Roche raises full-year earnings target

Swiss drugmaker Roche Holding raised its full-year earnings target for 2011 as cost-cutting protected its profitability from …

Swiss drugmaker Roche Holding raised its full-year earnings target for 2011 as cost-cutting protected its profitability from the impact of the strong Swiss franc.

The Basel-based group posted a 4 per cent fall in first-half core earnings per share to 6.68 Swiss francs ($8.11), but this still beat the average estimate of 6.48 francs in a Reuters poll.

Roche raised its 2011 core EPS target to around 10 percent in local currencies, but it left its sales guidance unchanged as it continues to grapple with austerity measures on both sides of the Atlantic.

The group said it was on track to shave off 1.8 billion francs in costs this year, and to realise annual savings of 2.4 billion francs by the end of 2012, in line with its Operational Excellence programme set out last year.

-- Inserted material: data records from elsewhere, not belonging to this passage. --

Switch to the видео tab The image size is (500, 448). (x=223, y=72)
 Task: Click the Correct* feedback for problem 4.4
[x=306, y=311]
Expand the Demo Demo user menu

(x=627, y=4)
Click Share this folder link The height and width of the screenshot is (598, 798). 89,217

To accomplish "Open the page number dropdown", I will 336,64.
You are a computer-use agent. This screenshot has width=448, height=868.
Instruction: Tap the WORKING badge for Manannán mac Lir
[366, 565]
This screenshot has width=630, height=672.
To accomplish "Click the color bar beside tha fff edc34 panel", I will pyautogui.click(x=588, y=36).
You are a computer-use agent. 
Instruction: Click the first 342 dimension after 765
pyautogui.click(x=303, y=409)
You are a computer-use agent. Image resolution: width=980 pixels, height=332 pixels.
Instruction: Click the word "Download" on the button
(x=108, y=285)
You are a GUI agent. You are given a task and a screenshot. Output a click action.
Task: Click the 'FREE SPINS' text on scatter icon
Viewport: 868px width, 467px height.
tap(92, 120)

"We further improved profitability, mainly due to the ongoing implementation of our operational excellence programme. We are therefore raising our earnings target for the full-year," chief executive Severin Schwan said in a statement.

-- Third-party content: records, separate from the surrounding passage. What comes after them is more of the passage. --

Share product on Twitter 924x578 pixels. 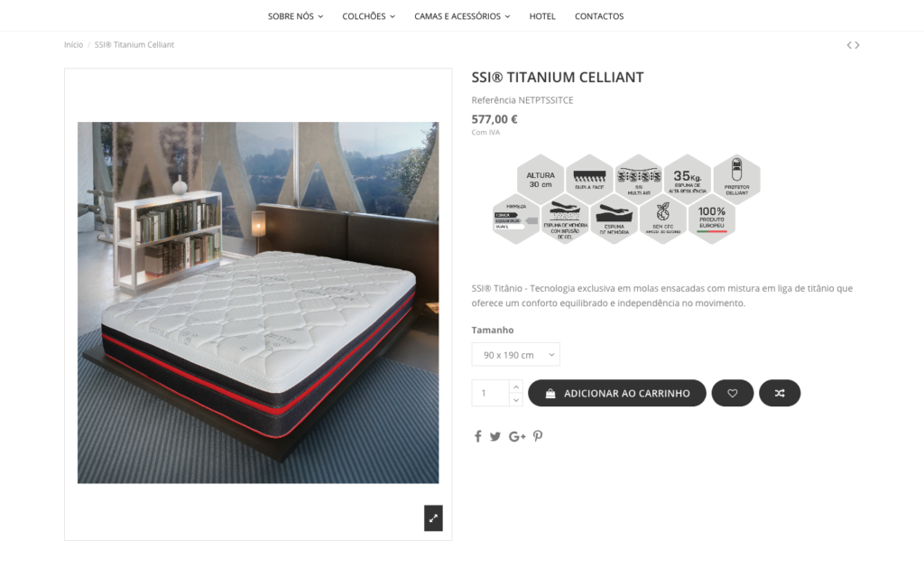tap(495, 436)
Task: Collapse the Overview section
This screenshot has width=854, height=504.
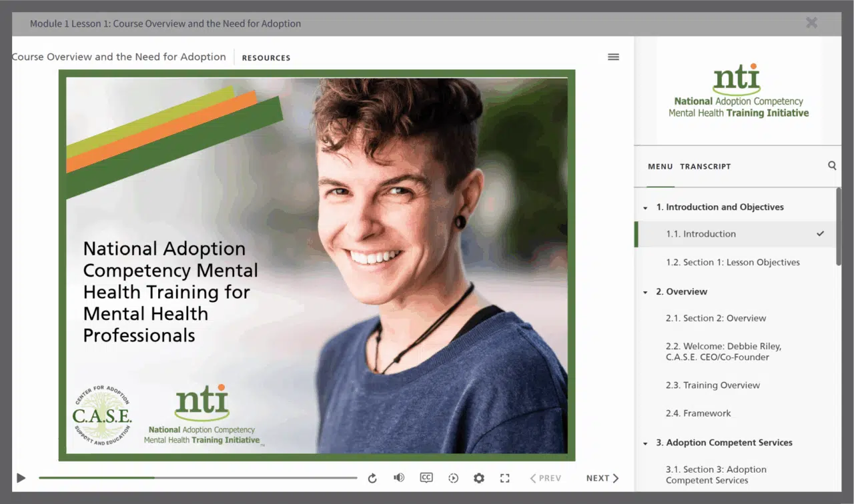Action: (645, 292)
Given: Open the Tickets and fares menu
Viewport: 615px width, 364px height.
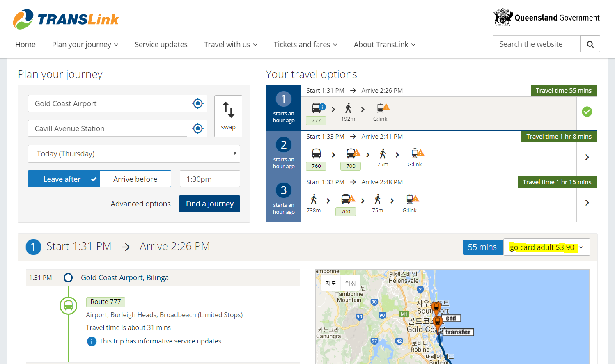Looking at the screenshot, I should pos(305,45).
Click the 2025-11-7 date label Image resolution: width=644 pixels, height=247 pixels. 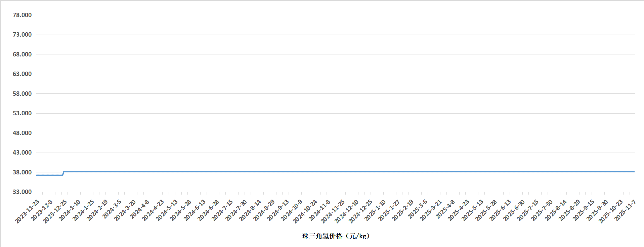point(625,211)
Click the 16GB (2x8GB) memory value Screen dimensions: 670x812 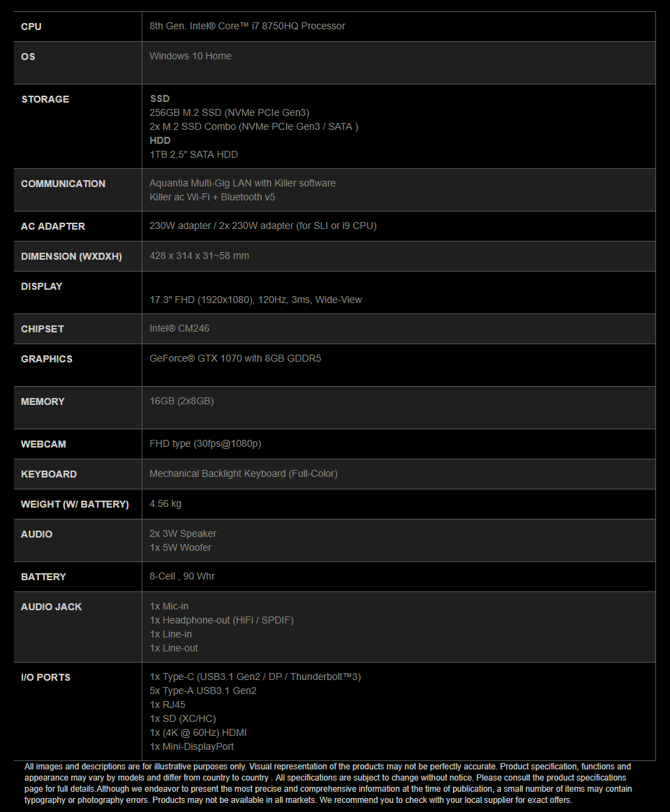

The world's largest maker of cancer drugs is looking to regain investor confidence after a string of product setbacks last year, and some investors are fairly upbeat about its prospects thanks to promising drugs coming down its pipeline.

The group has been battling lower sales of key cancer drug Avastin after U.S. authorities proposed revoking its approval in advanced breast cancer.

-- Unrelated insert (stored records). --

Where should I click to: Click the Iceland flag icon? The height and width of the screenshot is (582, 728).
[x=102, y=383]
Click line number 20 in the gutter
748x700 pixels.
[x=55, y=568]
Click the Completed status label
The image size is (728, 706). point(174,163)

First-half Avastin sales fell 8 percent to 2.726 billion francs and were lower than expected.

The strong Swiss franc, which has soared from one record high to another against the euro and the dollar this year, also dented Roche's group sales, which tumbled 12 percent to 21.671 billion francs in the first-half of the year, missing expectations.

In local currencies, group sales were flat for the period.

The strong Swiss franc also took its toll on Swiss biotech Actelion Ltd , which swung to a first-half net loss of 262.3 million Swiss francs.

Actelion was also hit by a provision of $577 million it had to take for legal damages.